Montag, 19. Mai 2025
„Ich komme mit Furcht und Zittern zu euch als ein Bruder“
Papst Leo XIV. am 18. Mai in Rom offiziell in sein Amt eingeführt
Seit zehn Tagen ist Yvonne Castillo überglücklich. „Ich habe in den letzten Jahren zweimal die Woche mit dem künftigen Papst gegessen - ohne es zu ahnen!“, sagte die Ordensfrau aus Santo Domingo in Peru und lachte. Am 18. Mai stand sie zusammen mit Freunden, Mitschwestern und Zehntausenden weiteren Menschen aus aller Welt auf dem Petersplatz, um Papst Leo XIV. zu feiern, der an diesem Tag offiziell in das Amt als Oberhaupt der 1,4 Milliarden Katholiken eingeführt wurde.
Robert Francis Prevost, der vor 69 Jahren in Chicago das Licht der Welt erblickte, hat auch einen peruanischen Pass, weil er dort lange Missionar und Bischof war. Außerdem war der erste US-Amerikaner im Papstamt oberster Chef des Augustinerordens und zuletzt ab 2023 Leiter der vatikanischen Bischofsbehörde. „Dienstags und freitags haben wir immer zusammen in unserer Ordenszentrale hier in Rom zu Mittag gegessen“, berichtete Schwester Yvonne, Mitglied der zu den Augustinern gehörenden Kongregation der Töchter des Heiligsten Erlösers.

▶ Material
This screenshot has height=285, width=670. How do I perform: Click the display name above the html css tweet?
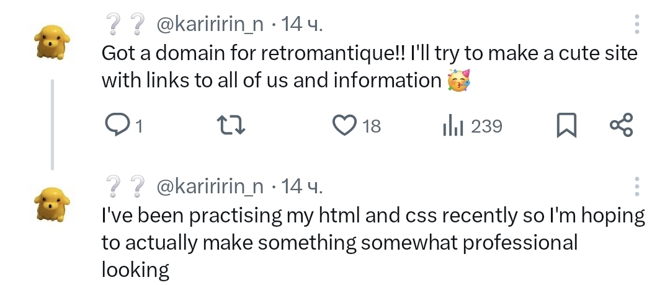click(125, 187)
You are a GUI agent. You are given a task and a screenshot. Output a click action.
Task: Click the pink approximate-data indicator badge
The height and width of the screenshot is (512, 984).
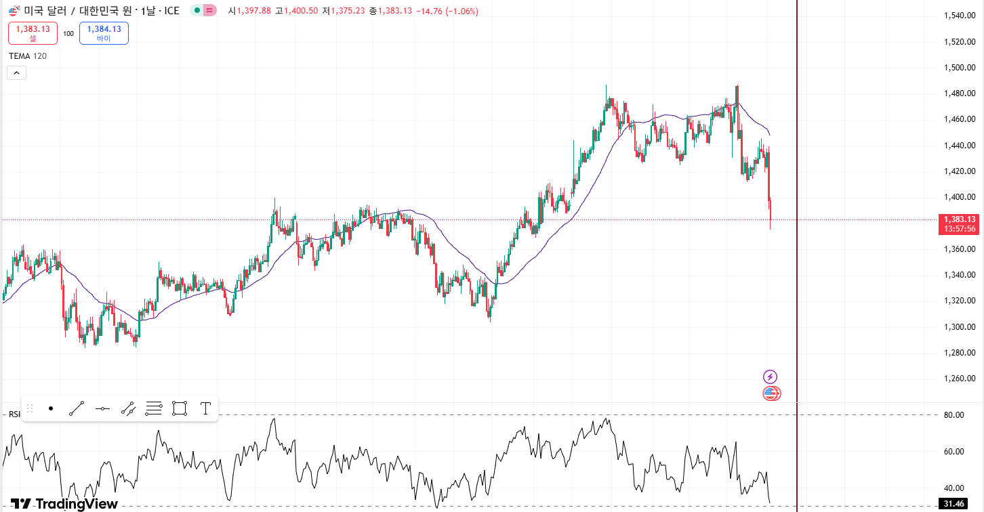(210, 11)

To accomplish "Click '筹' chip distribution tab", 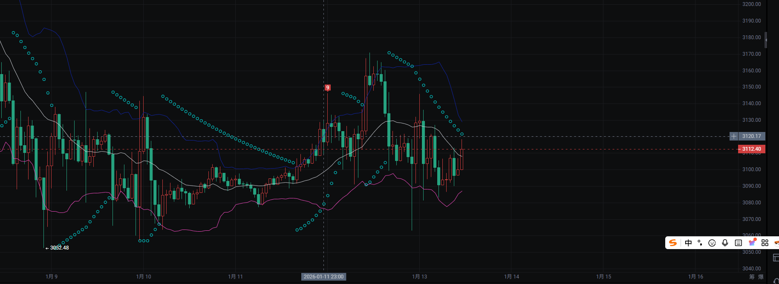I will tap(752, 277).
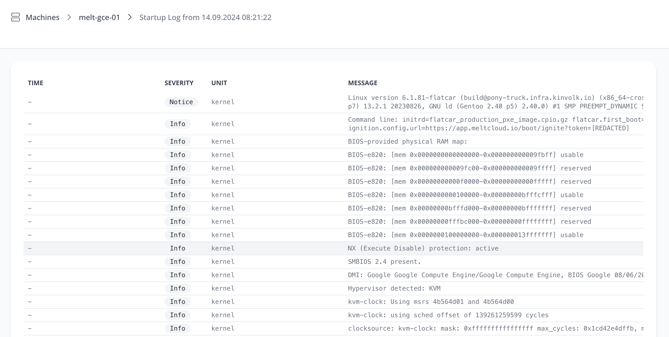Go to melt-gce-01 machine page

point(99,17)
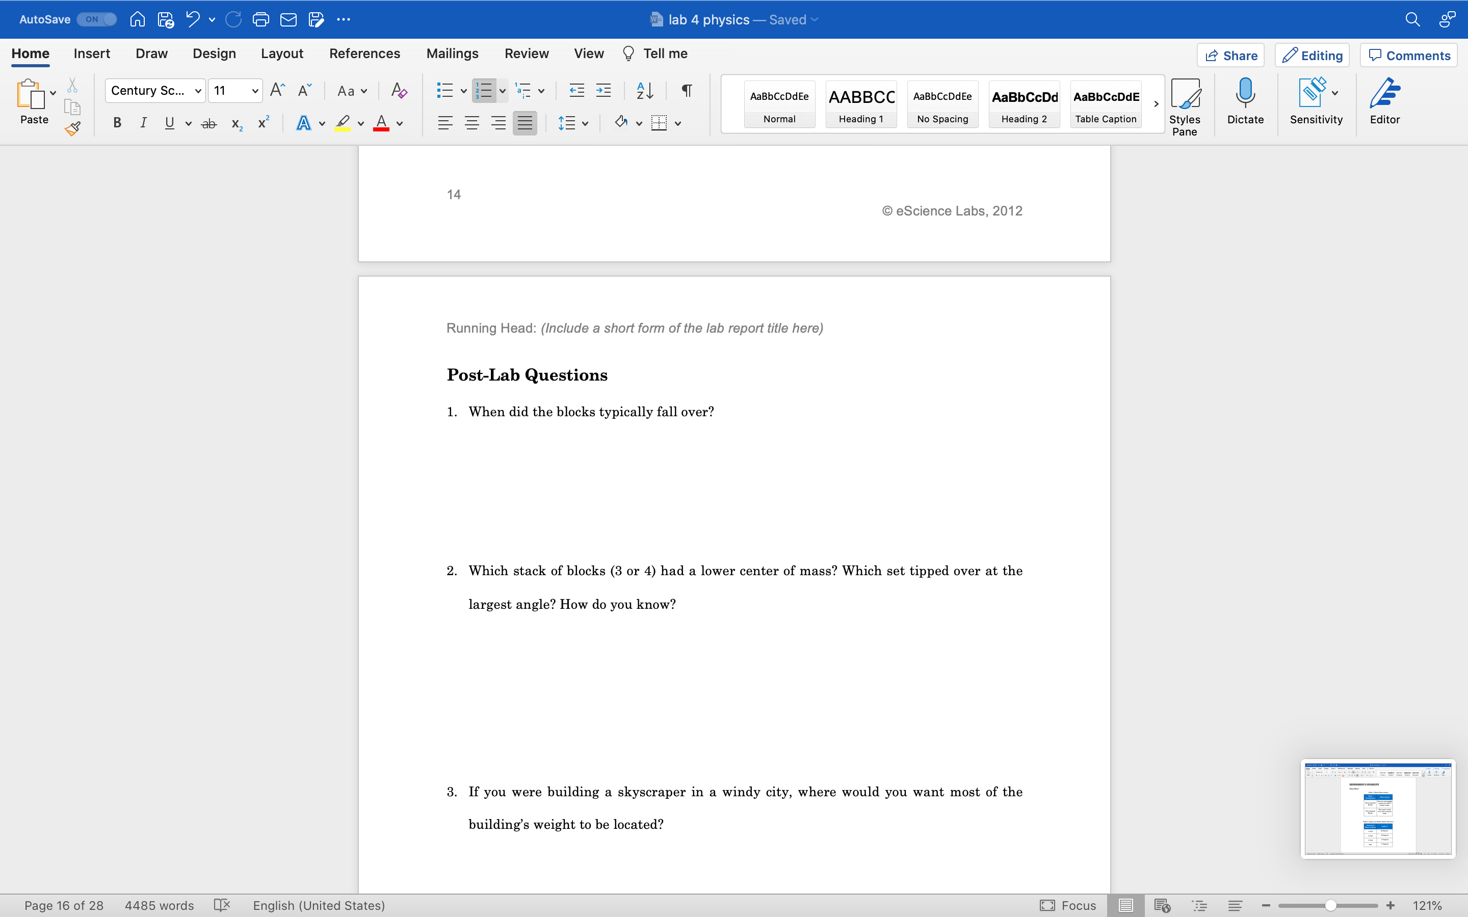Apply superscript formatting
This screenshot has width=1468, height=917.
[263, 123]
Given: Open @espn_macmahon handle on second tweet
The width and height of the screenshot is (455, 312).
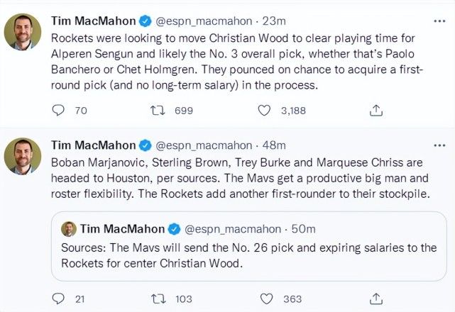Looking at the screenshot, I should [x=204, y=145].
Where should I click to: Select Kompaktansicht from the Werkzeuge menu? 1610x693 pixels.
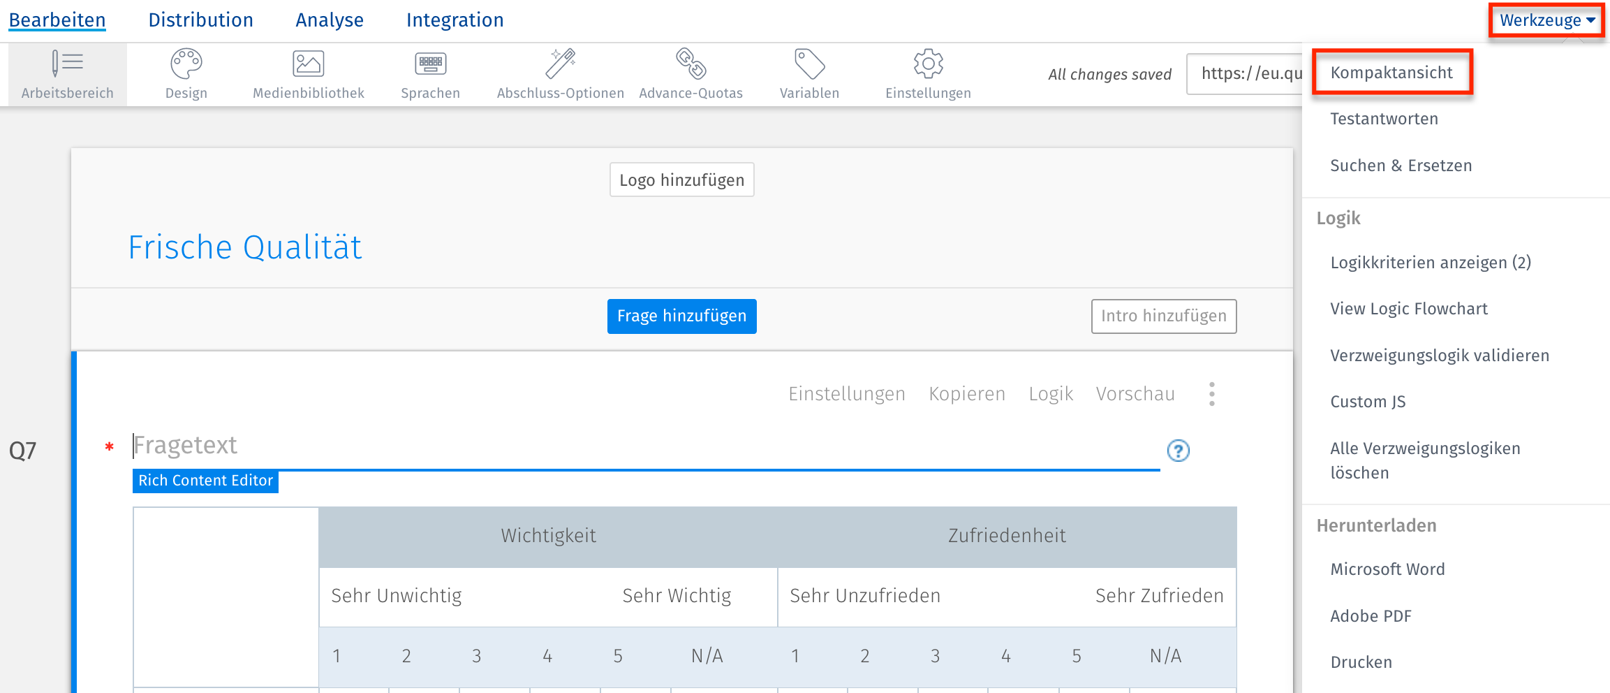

---

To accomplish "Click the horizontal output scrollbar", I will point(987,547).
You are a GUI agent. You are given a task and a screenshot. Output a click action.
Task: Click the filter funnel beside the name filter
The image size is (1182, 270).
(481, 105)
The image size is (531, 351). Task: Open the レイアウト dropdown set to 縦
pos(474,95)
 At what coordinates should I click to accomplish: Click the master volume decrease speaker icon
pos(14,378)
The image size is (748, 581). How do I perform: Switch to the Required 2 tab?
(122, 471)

==

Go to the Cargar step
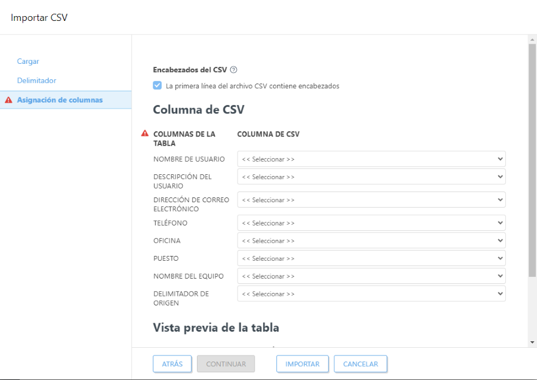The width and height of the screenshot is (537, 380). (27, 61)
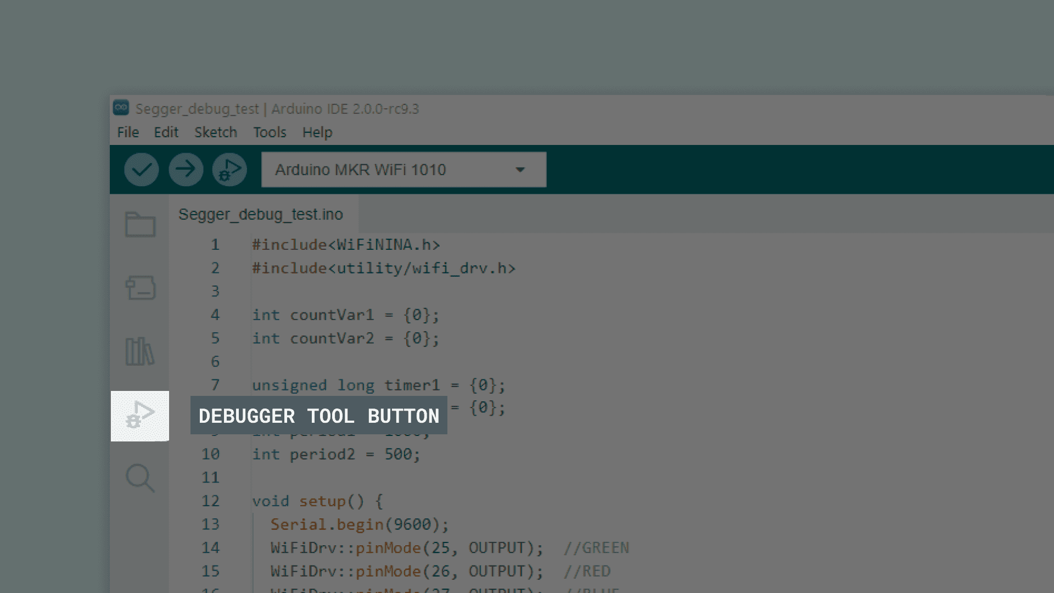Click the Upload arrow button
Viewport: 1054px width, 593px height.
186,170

▶ Zu bearbeitende Aufgaben
a: An welchen Wochentagen aß Schwester Yvonne laut dem Bericht über die Amtseinführung von Papst Leo XIV. mit dem künftigen Papst zu Mittag?
b: Führen Sie den Bericht über die Amtseinführung von Papst Leo XIV. im Anschluss an seinen letzten Satz weiter.

▶ Lösungen
a: Dienstags und freitags.

b:
„Ein schlichter, freundlicher Mensch“
„Er ist ein ganz schlichter, freundlicher Mensch, hat alle begrüßt, sich beim Essen nicht bedienen lassen. Anschließend haben wir dann immer noch zusammen einen Kaffee getrunken“, sagte die Ordensfrau, deren Gewand genauso weiß ist wie das des Papstes. „Und er hat auf unserem Platz Tennis gespielt!“ Die Partie, die der am 8. Mai gewählte Papst am 18. Mai zu bestreiten hatte, kostete den Mann mit der geübten Rückhand sichtlich mehr Mühe.
Nicht nur, weil auf der Tribüne Staats- und Regierungschefs aus aller Welt saßen, darunter Italiens Staatspräsident Sergio Mattarella und Ministerpräsidentin Giorgia Meloni, Perus Präsidentin Dina Boluarte, US-Vizepräsident JD Vance und Außenminister Marco Rubio, ebenso der ukrainische Präsident Wolodymyr Selenskyj sowie Bundeskanzler Friedrich Merz (CDU) mit Vizekanzler Lars Klingbeil (SPD).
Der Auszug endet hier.